» **TO DO**
An exact copy of all the data is required.

» **LISTED RECORDS**
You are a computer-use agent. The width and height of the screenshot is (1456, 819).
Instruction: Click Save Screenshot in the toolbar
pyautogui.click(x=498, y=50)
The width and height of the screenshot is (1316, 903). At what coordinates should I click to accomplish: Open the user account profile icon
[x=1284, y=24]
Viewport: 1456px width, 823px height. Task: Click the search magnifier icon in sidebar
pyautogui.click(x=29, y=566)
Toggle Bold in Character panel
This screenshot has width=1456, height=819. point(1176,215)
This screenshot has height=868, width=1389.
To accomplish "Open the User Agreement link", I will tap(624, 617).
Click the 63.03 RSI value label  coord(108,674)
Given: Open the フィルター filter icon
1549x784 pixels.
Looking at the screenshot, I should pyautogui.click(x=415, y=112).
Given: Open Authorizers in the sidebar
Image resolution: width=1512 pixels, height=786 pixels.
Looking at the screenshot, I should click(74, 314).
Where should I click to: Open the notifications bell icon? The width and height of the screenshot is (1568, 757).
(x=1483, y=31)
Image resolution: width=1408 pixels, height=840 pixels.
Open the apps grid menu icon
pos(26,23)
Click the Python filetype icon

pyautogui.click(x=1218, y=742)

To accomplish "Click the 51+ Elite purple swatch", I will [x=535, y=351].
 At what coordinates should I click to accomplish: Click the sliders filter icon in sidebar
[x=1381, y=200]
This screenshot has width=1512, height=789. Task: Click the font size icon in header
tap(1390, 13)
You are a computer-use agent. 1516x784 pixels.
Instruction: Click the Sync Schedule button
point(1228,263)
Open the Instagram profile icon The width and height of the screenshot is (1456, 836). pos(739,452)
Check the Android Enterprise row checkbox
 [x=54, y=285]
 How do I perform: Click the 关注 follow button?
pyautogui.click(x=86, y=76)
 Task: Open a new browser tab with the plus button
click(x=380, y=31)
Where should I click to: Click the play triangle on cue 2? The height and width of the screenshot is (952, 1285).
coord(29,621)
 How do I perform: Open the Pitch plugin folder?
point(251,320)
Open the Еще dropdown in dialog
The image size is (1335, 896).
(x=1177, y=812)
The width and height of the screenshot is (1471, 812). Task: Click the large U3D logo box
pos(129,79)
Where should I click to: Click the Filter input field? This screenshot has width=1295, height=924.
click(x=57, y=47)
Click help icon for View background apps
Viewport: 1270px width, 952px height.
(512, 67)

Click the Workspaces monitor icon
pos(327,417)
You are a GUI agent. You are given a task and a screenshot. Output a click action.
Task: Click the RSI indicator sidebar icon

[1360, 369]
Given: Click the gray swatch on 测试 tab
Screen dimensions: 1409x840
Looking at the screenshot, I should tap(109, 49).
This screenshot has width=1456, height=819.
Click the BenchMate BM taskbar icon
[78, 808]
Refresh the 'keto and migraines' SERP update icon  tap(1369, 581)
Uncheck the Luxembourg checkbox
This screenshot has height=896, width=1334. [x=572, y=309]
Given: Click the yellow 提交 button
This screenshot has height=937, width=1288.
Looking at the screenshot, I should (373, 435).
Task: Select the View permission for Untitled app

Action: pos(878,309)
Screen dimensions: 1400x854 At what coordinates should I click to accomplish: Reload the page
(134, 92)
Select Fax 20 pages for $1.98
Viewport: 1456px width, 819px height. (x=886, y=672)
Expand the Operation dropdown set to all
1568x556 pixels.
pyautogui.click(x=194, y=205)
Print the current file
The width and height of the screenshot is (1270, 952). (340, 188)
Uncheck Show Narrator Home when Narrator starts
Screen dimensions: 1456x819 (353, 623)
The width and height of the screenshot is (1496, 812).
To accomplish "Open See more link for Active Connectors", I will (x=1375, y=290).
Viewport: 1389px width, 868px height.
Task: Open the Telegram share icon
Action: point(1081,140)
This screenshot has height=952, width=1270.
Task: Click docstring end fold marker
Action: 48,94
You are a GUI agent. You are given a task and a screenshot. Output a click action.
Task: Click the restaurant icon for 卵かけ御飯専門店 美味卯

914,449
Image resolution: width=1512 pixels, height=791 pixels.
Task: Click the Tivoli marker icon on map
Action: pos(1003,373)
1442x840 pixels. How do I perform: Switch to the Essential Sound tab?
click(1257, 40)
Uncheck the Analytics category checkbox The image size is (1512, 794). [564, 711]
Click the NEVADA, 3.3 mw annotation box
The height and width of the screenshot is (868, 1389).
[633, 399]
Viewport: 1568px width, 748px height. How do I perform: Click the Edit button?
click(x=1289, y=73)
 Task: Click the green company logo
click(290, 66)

» **EXERCISE ANSWER**
You are a computer-use agent. The width and height of the screenshot is (1456, 819).
Instruction: Click Save Screenshot in the toolbar
pyautogui.click(x=498, y=50)
The width and height of the screenshot is (1316, 903). At what coordinates should I click to accomplish: Open the user account profile icon
[x=1284, y=24]
Viewport: 1456px width, 823px height. Task: Click the search magnifier icon in sidebar
pyautogui.click(x=29, y=566)
Toggle Bold in Character panel
This screenshot has width=1456, height=819. point(1176,215)
This screenshot has height=868, width=1389.
To accomplish "Open the User Agreement link", I will tap(624, 617).
Click the 63.03 RSI value label  coord(108,674)
Given: Open the フィルター filter icon
1549x784 pixels.
Looking at the screenshot, I should pyautogui.click(x=415, y=112).
Given: Open Authorizers in the sidebar
Image resolution: width=1512 pixels, height=786 pixels.
Looking at the screenshot, I should click(74, 314).
Where should I click to: Open the notifications bell icon? The width and height of the screenshot is (1568, 757).
(x=1483, y=31)
Image resolution: width=1408 pixels, height=840 pixels.
Open the apps grid menu icon
pos(26,23)
Click the Python filetype icon

pyautogui.click(x=1218, y=742)

To accomplish "Click the 51+ Elite purple swatch", I will [x=535, y=351].
 At what coordinates should I click to accomplish: Click the sliders filter icon in sidebar
[x=1381, y=200]
This screenshot has width=1512, height=789. Task: Click the font size icon in header
tap(1390, 13)
You are a computer-use agent. 1516x784 pixels.
Instruction: Click the Sync Schedule button
point(1228,263)
Open the Instagram profile icon The width and height of the screenshot is (1456, 836). pos(739,452)
Check the Android Enterprise row checkbox
 [x=54, y=285]
 How do I perform: Click the 关注 follow button?
pyautogui.click(x=86, y=76)
 Task: Open a new browser tab with the plus button
click(x=380, y=31)
Where should I click to: Click the play triangle on cue 2? The height and width of the screenshot is (952, 1285).
coord(29,621)
 How do I perform: Open the Pitch plugin folder?
point(251,320)
Open the Еще dropdown in dialog
The image size is (1335, 896).
(x=1177, y=812)
The width and height of the screenshot is (1471, 812). Task: Click the large U3D logo box
pos(129,79)
Where should I click to: Click the Filter input field? This screenshot has width=1295, height=924.
click(x=57, y=47)
Click help icon for View background apps
Viewport: 1270px width, 952px height.
(512, 67)

Click the Workspaces monitor icon
pos(327,417)
You are a GUI agent. You are given a task and a screenshot. Output a click action.
Task: Click the RSI indicator sidebar icon

[1360, 369]
Given: Click the gray swatch on 测试 tab
Screen dimensions: 1409x840
Looking at the screenshot, I should tap(109, 49).
This screenshot has width=1456, height=819.
Click the BenchMate BM taskbar icon
[78, 808]
Refresh the 'keto and migraines' SERP update icon  tap(1369, 581)
Uncheck the Luxembourg checkbox
This screenshot has height=896, width=1334. [x=572, y=309]
Given: Click the yellow 提交 button
This screenshot has height=937, width=1288.
Looking at the screenshot, I should (373, 435).
Task: Select the View permission for Untitled app

Action: pos(878,309)
Screen dimensions: 1400x854 At what coordinates should I click to accomplish: Reload the page
(134, 92)
Select Fax 20 pages for $1.98
Viewport: 1456px width, 819px height. (x=886, y=672)
Expand the Operation dropdown set to all
1568x556 pixels.
pyautogui.click(x=194, y=205)
Print the current file
The width and height of the screenshot is (1270, 952). (340, 188)
Uncheck Show Narrator Home when Narrator starts
Screen dimensions: 1456x819 (353, 623)
The width and height of the screenshot is (1496, 812).
To accomplish "Open See more link for Active Connectors", I will (x=1375, y=290).
Viewport: 1389px width, 868px height.
Task: Open the Telegram share icon
Action: point(1081,140)
This screenshot has height=952, width=1270.
Task: Click docstring end fold marker
Action: 48,94
You are a GUI agent. You are given a task and a screenshot. Output a click action.
Task: Click the restaurant icon for 卵かけ御飯専門店 美味卯

914,449
Image resolution: width=1512 pixels, height=791 pixels.
Task: Click the Tivoli marker icon on map
Action: pos(1003,373)
1442x840 pixels. How do I perform: Switch to the Essential Sound tab?
click(1257, 40)
Uncheck the Analytics category checkbox The image size is (1512, 794). [564, 711]
Click the NEVADA, 3.3 mw annotation box
The height and width of the screenshot is (868, 1389).
[633, 399]
Viewport: 1568px width, 748px height. How do I perform: Click the Edit button?
click(x=1289, y=73)
 Task: Click the green company logo
click(290, 66)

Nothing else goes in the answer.